Press Release October 29, 2003

Washington, D.C.—A new personnel system in the Department of Homeland Security (DHS) can succeed if it is built on the twin pillars of fairness and credibility with employees, the leader of the nation’s largest independent union of federal employees told a key congressional subcommittee today.

The best way to accomplish that, said President Colleen M. Kelley of the National Treasury Employees Union (NTEU), is to incorporate as fundamental elements of a DHS system “a number of basic federal employee protections,” especially in rules governing labor relations, adverse actions, appeals and performance management.

Recognizing that DHS has a legitimate need to address national security matters, NTEU nonetheless believes that this need can and must be balanced against the statutory guarantee of collective bargaining rights for employees, Kelley told the House Government Reform Subcommittee on Civil Service and Agency Organizations. Any system that lacks fundamental elements of employee protections, Kelley said, “will not satisfy the requirements of the Act (establishing DHS) and will not be credible to employees.”

Her House testimony came a week after the DHS Senior Review Committee (SRC), of which she is a member, examined and discussed a broad range of proposals aimed at developing a human resource management system at DHS. The SRC report on its discussions likely will go to DHS Secretary Tom Ridge and Office of Personnel Management (OPM) Director Kay Coles James later this week. Ridge and James will make the final determination.

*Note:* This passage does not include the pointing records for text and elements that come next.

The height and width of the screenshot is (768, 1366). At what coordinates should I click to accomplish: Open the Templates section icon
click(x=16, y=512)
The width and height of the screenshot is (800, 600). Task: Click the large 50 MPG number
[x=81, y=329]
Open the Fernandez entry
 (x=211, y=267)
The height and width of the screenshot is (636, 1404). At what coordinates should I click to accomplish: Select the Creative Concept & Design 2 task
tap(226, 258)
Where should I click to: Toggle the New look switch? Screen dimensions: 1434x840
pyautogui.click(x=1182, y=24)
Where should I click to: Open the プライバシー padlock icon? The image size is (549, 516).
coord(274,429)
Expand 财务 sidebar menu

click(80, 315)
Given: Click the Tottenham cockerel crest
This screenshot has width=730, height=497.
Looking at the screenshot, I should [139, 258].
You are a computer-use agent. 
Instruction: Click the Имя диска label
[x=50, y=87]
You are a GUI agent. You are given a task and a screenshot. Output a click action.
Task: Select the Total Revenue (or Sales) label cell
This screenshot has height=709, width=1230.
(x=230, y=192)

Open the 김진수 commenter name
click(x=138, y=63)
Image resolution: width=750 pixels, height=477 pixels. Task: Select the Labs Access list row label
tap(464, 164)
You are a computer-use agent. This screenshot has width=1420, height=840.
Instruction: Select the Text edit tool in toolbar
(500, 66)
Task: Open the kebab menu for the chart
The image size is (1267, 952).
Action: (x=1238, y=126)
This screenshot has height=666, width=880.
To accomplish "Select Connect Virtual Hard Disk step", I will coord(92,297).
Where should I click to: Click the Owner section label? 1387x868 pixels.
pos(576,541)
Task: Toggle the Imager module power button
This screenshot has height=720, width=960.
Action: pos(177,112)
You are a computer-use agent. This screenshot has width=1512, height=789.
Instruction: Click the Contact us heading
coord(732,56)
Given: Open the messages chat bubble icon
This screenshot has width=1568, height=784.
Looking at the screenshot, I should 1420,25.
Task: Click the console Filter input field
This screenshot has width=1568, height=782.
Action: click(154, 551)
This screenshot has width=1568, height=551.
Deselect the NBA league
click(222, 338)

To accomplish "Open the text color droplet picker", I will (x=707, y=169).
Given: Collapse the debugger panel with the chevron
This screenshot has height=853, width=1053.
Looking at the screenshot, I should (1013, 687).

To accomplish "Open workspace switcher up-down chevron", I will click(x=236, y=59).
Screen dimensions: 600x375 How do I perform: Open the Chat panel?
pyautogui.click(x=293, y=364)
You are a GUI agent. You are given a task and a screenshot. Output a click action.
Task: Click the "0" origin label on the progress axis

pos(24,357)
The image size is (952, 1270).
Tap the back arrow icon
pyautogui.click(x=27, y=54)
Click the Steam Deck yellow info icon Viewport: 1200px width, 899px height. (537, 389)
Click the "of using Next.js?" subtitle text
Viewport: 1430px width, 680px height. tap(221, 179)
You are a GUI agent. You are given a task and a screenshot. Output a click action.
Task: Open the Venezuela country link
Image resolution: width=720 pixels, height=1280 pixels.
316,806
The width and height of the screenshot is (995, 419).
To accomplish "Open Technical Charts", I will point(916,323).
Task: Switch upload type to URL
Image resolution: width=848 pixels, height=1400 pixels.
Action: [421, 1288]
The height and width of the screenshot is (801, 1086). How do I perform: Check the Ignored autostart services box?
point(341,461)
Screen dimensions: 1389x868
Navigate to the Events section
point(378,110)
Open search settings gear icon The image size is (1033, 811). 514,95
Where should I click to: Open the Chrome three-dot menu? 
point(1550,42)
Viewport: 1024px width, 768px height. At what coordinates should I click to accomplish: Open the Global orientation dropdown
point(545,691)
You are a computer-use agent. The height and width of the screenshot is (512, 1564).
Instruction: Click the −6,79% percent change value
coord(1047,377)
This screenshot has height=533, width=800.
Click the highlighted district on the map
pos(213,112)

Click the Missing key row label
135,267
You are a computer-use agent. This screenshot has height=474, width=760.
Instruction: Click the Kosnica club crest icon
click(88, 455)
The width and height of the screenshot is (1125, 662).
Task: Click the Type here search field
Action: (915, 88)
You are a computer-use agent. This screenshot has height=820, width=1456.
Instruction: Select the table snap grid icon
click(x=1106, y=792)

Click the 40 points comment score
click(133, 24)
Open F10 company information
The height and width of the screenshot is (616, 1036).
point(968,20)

President Kelley stressed the inclusion of fundamental components of civil service law concerning the scope of bargaining and a meaningful bargaining process that goes beyond mere ‘consultation’ between the agency and employee representatives.

Beyond that, she said, a successful and credible personnel system requires access to some type of independent forum to resolve labor relations disputes, and failure to include such a mechanism would be at odds with the express call in DHS implementing legislation for the preservation of employees’ collective bargaining rights.

What’s more, Kelley emphasized, a successful personnel system in DHS, as elsewhere in the workplace, is “greatly-aided” by meaningful pre-decisional employee involvement.

In addition, she called in her testimony for changes in the labor relations process to make it more streamlined; and she stressed the importance to both the agency and its employees of putting in place an adverse action and appeals process “that treats employees fairly and ensures that their due process rights are protected,” as they are under current civil service laws.

“Employees must be given reasonable notice and an opportunity to make a meaningful reply before disciplinary action is taken against them,” she said. “Employees must be able to appeal agency actions to an independent adjudicator whose decisions are subject to judicial review—and agencies should bear the burden of proving just cause for actions taken against employees,” she added.

On pay, the NTEU leader underscored the critical importance of having in place a performance management system that is credible, as well as being perceived as fair and supported by employees, particularly in any pay-for-performance environment. Linking pay and performance in any system in which supervisors are viewed by employees as unwilling or unable to effectively and fairly differentiate employee performance “is doomed to failure,” President Kelley said.